### ASSIGNMENT
Each record below gets repeated exactly, and pictures stay out of the copy.

### TASK INPUT
++++++++++

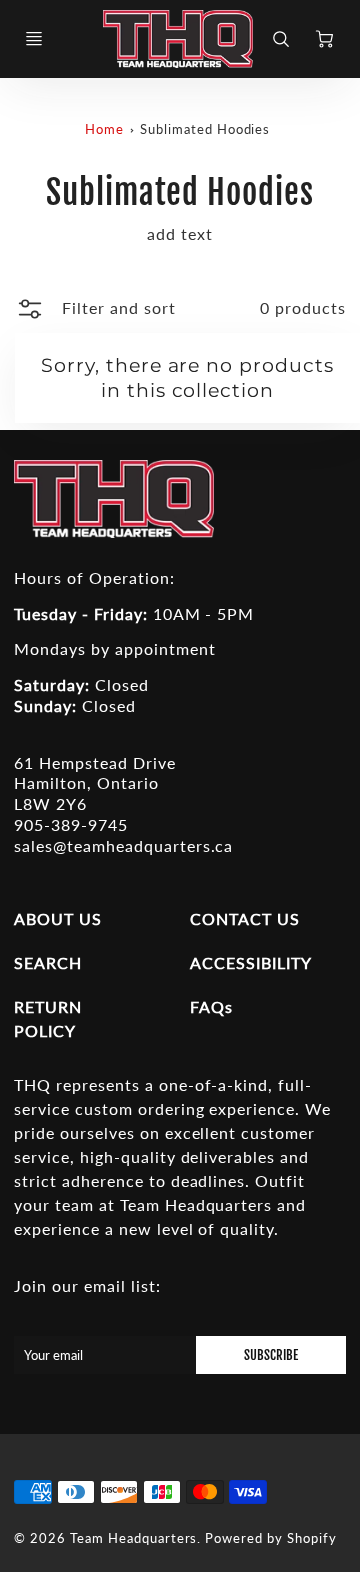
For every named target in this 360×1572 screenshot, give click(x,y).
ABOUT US (58, 918)
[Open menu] (34, 39)
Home (104, 129)
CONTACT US (245, 918)
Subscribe (271, 1355)
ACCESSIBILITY (250, 962)
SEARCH (48, 962)
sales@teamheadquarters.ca (123, 845)
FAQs (211, 1006)
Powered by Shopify (270, 1538)
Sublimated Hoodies (205, 129)
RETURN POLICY (48, 1018)
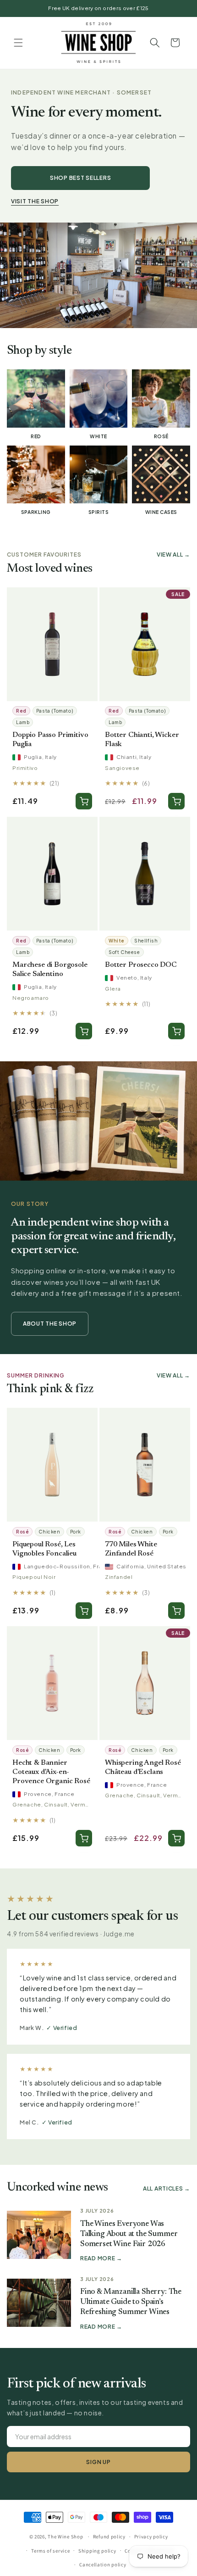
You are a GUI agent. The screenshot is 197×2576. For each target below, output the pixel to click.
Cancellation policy (102, 2564)
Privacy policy (151, 2536)
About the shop (50, 1323)
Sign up (98, 2462)
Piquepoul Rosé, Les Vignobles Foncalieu (44, 1549)
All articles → (166, 2188)
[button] (18, 43)
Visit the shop (35, 201)
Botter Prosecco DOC (141, 965)
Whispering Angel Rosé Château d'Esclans (143, 1767)
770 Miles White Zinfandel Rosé (131, 1549)
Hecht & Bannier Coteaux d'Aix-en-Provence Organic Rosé (51, 1772)
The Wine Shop (65, 2536)
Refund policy (109, 2536)
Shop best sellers (80, 177)
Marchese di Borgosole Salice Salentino (50, 969)
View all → (173, 554)
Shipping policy (97, 2551)
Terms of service (50, 2551)
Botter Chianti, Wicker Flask (142, 739)
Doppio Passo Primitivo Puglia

++++++++++

### RESULT
For every named target in this 360×1572 screenshot, give click(x,y).
ABOUT US (58, 918)
[Open menu] (34, 39)
Home (104, 129)
CONTACT US (245, 918)
Subscribe (271, 1355)
ACCESSIBILITY (250, 962)
SEARCH (48, 962)
sales@teamheadquarters.ca (123, 845)
FAQs (211, 1006)
Powered by Shopify (270, 1538)
Sublimated Hoodies (205, 129)
RETURN POLICY (48, 1018)
You are a GUI agent. The screenshot is 197×2576. For each target below, output the pixel to click.
Cancellation policy (102, 2564)
Privacy policy (151, 2536)
About the shop (50, 1323)
Sign up (98, 2462)
Piquepoul Rosé, Les Vignobles Foncalieu (44, 1549)
All articles → (166, 2188)
[button] (18, 43)
Visit the shop (35, 201)
Botter Prosecco DOC (141, 965)
Whispering Angel Rosé Château d'Esclans (143, 1767)
770 Miles White Zinfandel Rosé (131, 1549)
Hecht & Bannier Coteaux d'Aix-en-Provence Organic Rosé (51, 1772)
The Wine Shop (65, 2536)
Refund policy (109, 2536)
Shop best sellers (80, 177)
Marchese di Borgosole Salice Salentino (50, 969)
View all → (173, 554)
Shipping policy (97, 2551)
Terms of service (50, 2551)
Botter Chianti, Wicker Flask (142, 739)
Doppio Passo Primitivo Puglia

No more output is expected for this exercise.